Tuesday, May 15, 2018

The police break the law

It turns out that the spies aren't the only coercive government agency seemingly incapable of following the rules. The police had been unlawfully accessing government data on people's travel for more than a year:
Police broke the law by accessing Customs and Immigration data for more than a year when they did not have permission to do so.

The embarrassing situation saw police logging on to CusMod, Customs’ computer system, 15,799 times between December 2015 and January 2017 for border security reasons after an “administrative oversight” led to an authorisation expiry date being ignored.

It follows a December announcement by Inspector General of Intelligence and Security Cheryl Gwyn that the country’s spies also unlawfully accessed the same database for more than 20 years between 1997 and 2016.

[...]

Customs Minister Meka Whaitiri was informed in December after asking for information on other CusMod access arrangements.


CusMod is Customs' internal database of people's travel movements. Its used for setting border alerts, so agencies can be alerted if someone enters or leaves the country or arrange for them to be stopped, and it records information on customs officers interactions with people (so e.g. when they poke through all your electronic devices at the airport). Its the sort of thing you can see that there are legitimate law enforcement uses for. But those uses have to be legal and authorised. And the police are so institutionally useless, that they simply let that authorisation expire.

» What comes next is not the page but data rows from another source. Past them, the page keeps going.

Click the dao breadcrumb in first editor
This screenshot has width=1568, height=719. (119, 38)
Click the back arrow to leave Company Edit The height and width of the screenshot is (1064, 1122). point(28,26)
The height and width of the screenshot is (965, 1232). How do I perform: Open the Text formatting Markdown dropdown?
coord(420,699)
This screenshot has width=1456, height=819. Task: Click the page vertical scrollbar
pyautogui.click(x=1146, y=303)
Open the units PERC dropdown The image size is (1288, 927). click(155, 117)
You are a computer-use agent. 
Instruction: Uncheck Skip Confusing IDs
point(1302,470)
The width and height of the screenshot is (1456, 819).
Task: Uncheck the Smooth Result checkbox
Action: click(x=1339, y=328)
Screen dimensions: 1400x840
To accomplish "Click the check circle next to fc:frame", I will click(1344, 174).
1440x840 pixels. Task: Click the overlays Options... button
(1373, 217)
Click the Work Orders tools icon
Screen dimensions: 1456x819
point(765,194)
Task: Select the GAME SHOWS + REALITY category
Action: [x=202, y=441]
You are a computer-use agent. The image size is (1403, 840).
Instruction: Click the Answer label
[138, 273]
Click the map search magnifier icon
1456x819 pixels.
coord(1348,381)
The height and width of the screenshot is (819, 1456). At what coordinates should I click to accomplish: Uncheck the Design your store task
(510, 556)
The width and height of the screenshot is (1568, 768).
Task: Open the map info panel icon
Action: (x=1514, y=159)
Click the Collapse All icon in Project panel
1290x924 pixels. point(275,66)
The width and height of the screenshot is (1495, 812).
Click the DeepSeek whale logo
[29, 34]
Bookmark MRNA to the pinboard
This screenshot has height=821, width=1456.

Their "defence" is that the searches would have all been legal if authorised 9that is, nothing was outside their internal policy, whatever that is). But that wouldn't stand up in court if they failed to apply for a search warrant, and it isn't good enough here. The police, of all agencies, need to obey the law, and be seen to obey it. Their behaviour must be beyond reproach. instead, we have systematic, SIS-like illegality. And that's simply not good enough. There's no suggestion in the article that anyone was held to account or faced employment consequences for this systematic illegality. And without that, there's simply no incentive for it not to happen again.